PENGATURAN DAN PENGAWASAN PERBANKAN DI INDONESIA PASCA BERLAKUNYA UNDANG-UNDANG NOMOR 21 TAHUN 2011 TENTANG OTORITAS JASA KEUANGAN (OJK)
Abstract
Bank adalah bagian dari sistem keuangan dan sistem pembayaran suatu Negara dan mempunyai peranan yang sangat penting dalam kedua sistem tersebut. Kesehatan sistem perbankan itu sendiri ditentukan
oleh ekonomi makro yang memadai (appropriate) dan kondusif; serta pengawasan bank yang efektif. Tujuan inti dari pengawasan bank adalah melindungi kepentingan masyarakat menyimpan (deposan dan kreditur) yang mempercayakan dananya pada bank untuk memperoleh pembayaran kembali dan manfaatnya dari bank sesuai dengan sifat, jenis, dan pembayaran yang telah dijanjikannya. Perihal pengawasan bank yang belum efektif merupakan salah satu bagian permasalahan yang dihadapi oleh perbankan saat ini. Lahirnya UU Nomor 21 Tahun 2011 tentang Otoritas Jasa Keuangan (OJK) secara nyata merubah konstalasi kewenangan pengawasan di sektor jasa keuangan termasuk perbankan. Peralihan kewenangan pengawasan di sektor perbankan yang semula berada di satu tangan yakni di Bank Indonesia baik pengawasan bidang macroprudential maupun microprudential, berdasarkan undang-undang ini diserahkan kepada OJK. Namun demikian undang-undang ini memberi ruang kepada Bank Indonesia untuk melaksanakan kewenangan pengawasan yang bersifat macroprudential dengan tetap berkoordinasi dengan OJK. Pengaturan hubungan kelembagaan yang belum secara rinci dan jelas memungkinkan timbulnya multi penafsiran dan berpengaruh pada arah kebijakan peraturan perundang-undangan terkait di sektor perbankan, harmonisasi dan sinkronisasi peraturan-peraturan terkait tersebut harus dilakukan dengan menghindari konflik kepentingan jangka pendek. Otoritas Jasa Keuangan (OJK) adalah sebuah lembaga yang independen tanpa campur tangan pemerintah dalam melakukan tugasnya sesuai amanat Undang-Undang tentang Bank Indonesia Nomor 3 Tahun 2004, yang menaungi semua lembaga keuangan.
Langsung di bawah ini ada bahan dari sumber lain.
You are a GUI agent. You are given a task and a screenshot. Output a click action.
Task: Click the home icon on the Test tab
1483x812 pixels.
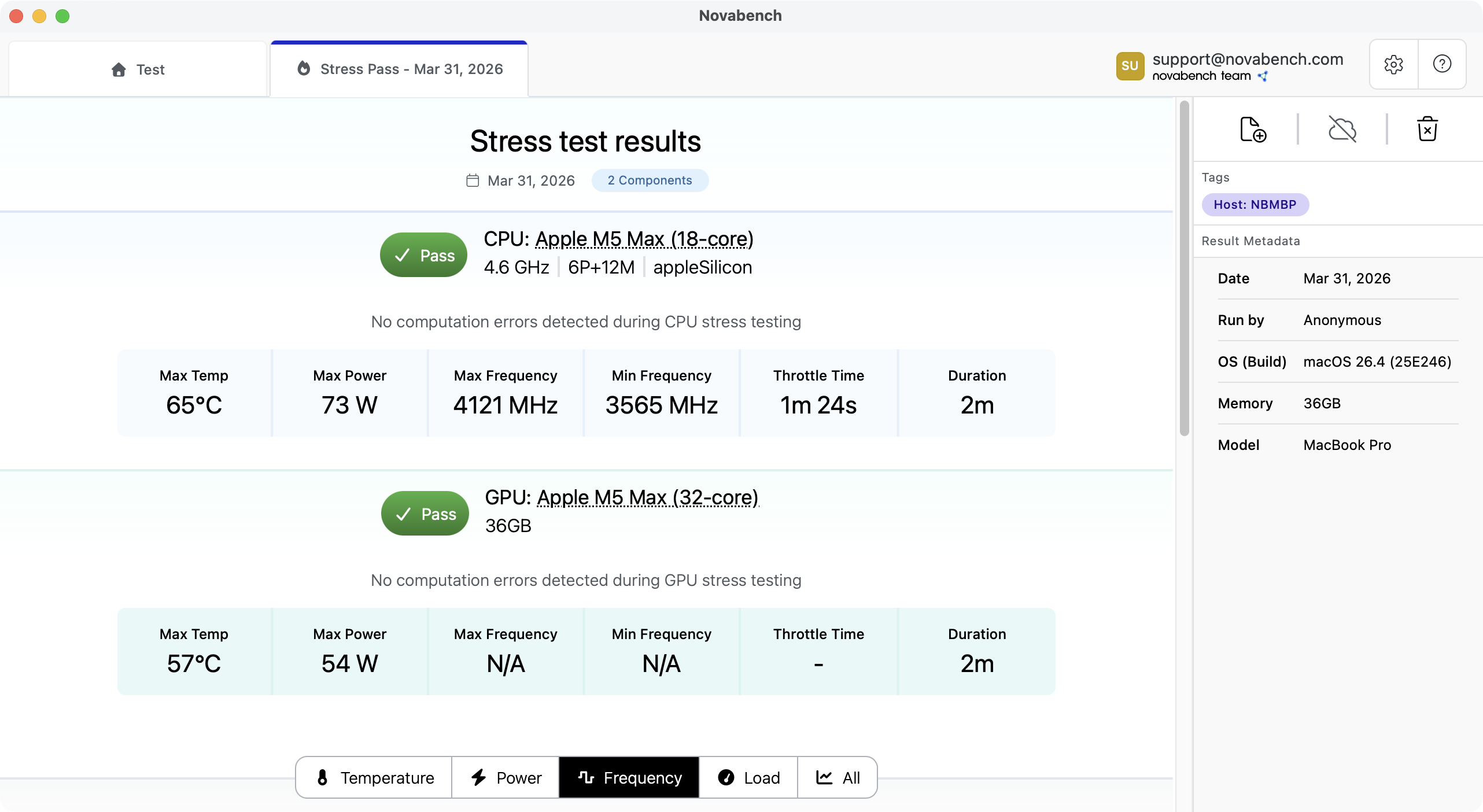tap(118, 69)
OJK tidak hanya melakukan pengawasan dan pengaturan saja, akan tetapi juga pemeriksaan dan penyidikan yang merupakan wewenang OJK. Yang menjadi landasan utama bagi pembentukan suatu lembaga independen untuk mengawasi sektor jasa keuangan atau yang sekarang disebut dengan Otoritas Jasa Keuangan (OJK) adalah Pasal 34 ayat (2) Undang-Undang nomor 23 Tahun 1999 tentang Bank Indonesia. Penelitian ini menggunakan metode pendekatan hukum normatif yang dapat diartikan sebagai penelitian hukum kepustakaan, berdasarkan pada kepustakaan atau data-data sekunder. Yaitu, Bahan hukum primer yaitu ketentuan hukum dan perundang-undangan yang mengikat, Bahan hukum sekunder yaitu bahan-bahan yang memberikan informasi atau hal- hal yang berkaitan isi sumber hukum
primerserta implementasinya, danBahan hukum tersier, yaitu bahan- bahan hukum yang memberikan penjelasan terhadap bahan-bahan hukum primer dan sekunder yaitu kamus hukum dan berbagai hukum lain yang relevan.